(Word and item position data)

——

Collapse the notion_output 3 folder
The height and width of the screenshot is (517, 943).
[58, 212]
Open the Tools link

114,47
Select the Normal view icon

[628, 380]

——

What is needed -
Reproduce the listing above line for line, with no changes.

Expected answer -
Collapse the notion_output 3 folder
The height and width of the screenshot is (517, 943).
[58, 212]
Open the Tools link

114,47
Select the Normal view icon

[628, 380]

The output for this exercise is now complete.